Several Federal Reserve officials have recently indicated that artificial intelligence (AI)-driven productivity growth may exert upward pressure on interest rates. This view contrasts with that of the Trump administration and its nominee for the next Fed chair.
Fed Governor Michael Barr stated in prepared remarks for a speech in New York on Tuesday, "I do not expect an AI boom is likely to be a reason to lower the policy rate."
Vice Chair Philip Jefferson also noted in a speech on February 6 that, "all else equal, sustained faster productivity growth would likely lead to a higher neutral rate of interest, at least for a time."
As President Trump continues to pressure the Fed to cut rates, AI and productivity are likely to become focal points in this year's interest rate discussions. The Fed cut its benchmark rate three times in 2025 and held rates steady at its January policy meeting. Money market pricing indicates investors currently do not expect rate cuts to resume before mid-year.
Trump has nominated Kevin Warsh to succeed Jerome Powell as Fed chair when Powell's term ends in May. Warsh shares the view of Trump administration officials that AI could fuel a productivity boom, supporting non-inflationary growth and creating room for lower interest rates.
In his Tuesday speech, Barr listed several reasons why this outcome is not certain. He noted that AI adoption requires larger corporate investments, which would increase capital demand and put upward pressure on rates. At the same time, households may reduce savings due to expectations of stronger real wage growth and higher lifetime earnings, also adding upward pressure on rates.

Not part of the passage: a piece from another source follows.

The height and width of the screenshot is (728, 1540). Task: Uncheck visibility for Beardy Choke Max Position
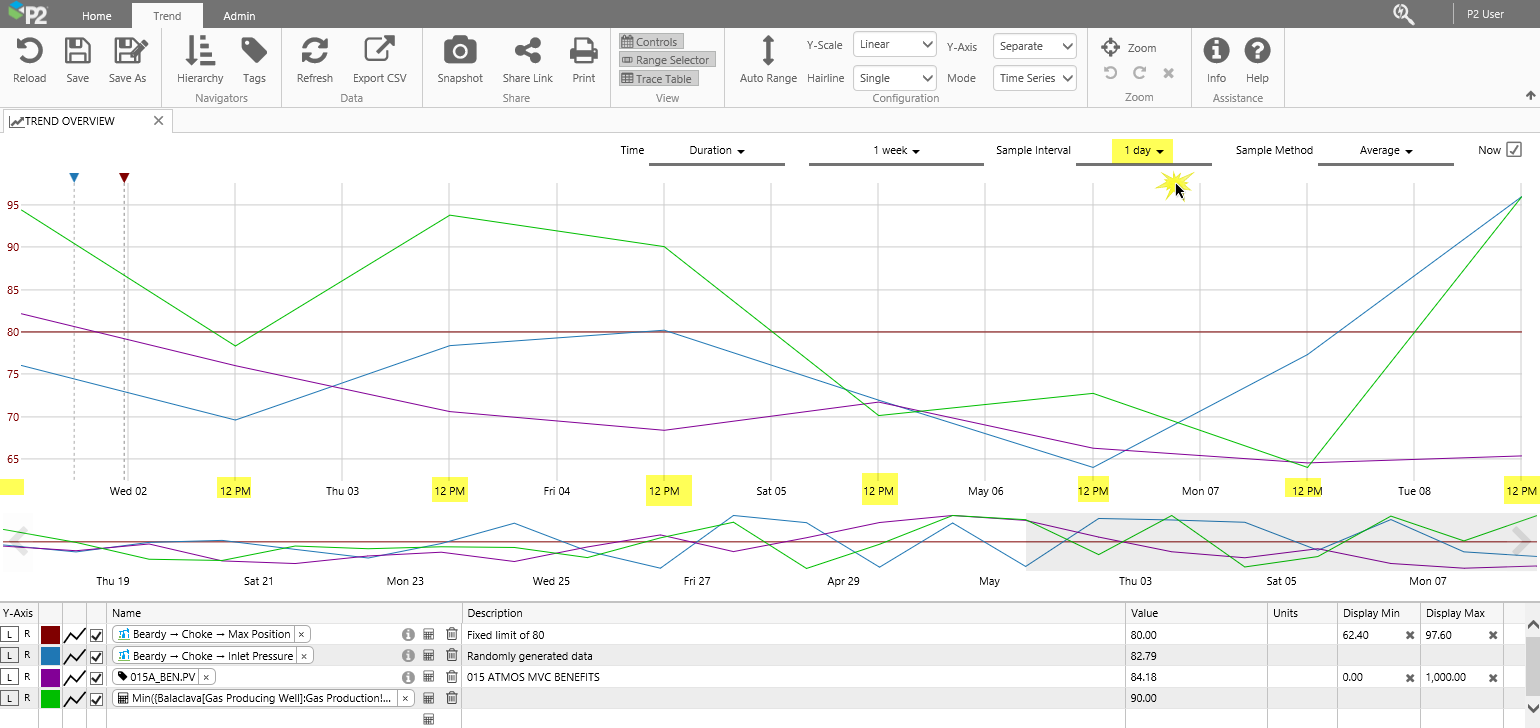97,635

After raising rates by more than 5 percentage points cumulatively in 2022 and 2023, the Fed has cut rates by 1.75 percentage points over the past year and a half. The current benchmark rate stands in the 3.5% to 3.75% range. Several officials believe rates are nearing a neutral level and have used this as justification to support slowing or even halting further cuts.
San Francisco Fed President Mary Daly told reporters after an event in San Jose, California, later on Tuesday that in a "standard model," AI-induced productivity acceleration would lead to a higher neutral rate because "investment demand rises relative to the supply of savings." However, she emphasized that such analysis is not conclusive and cautioned that the impact of AI on the neutral rate should be viewed carefully.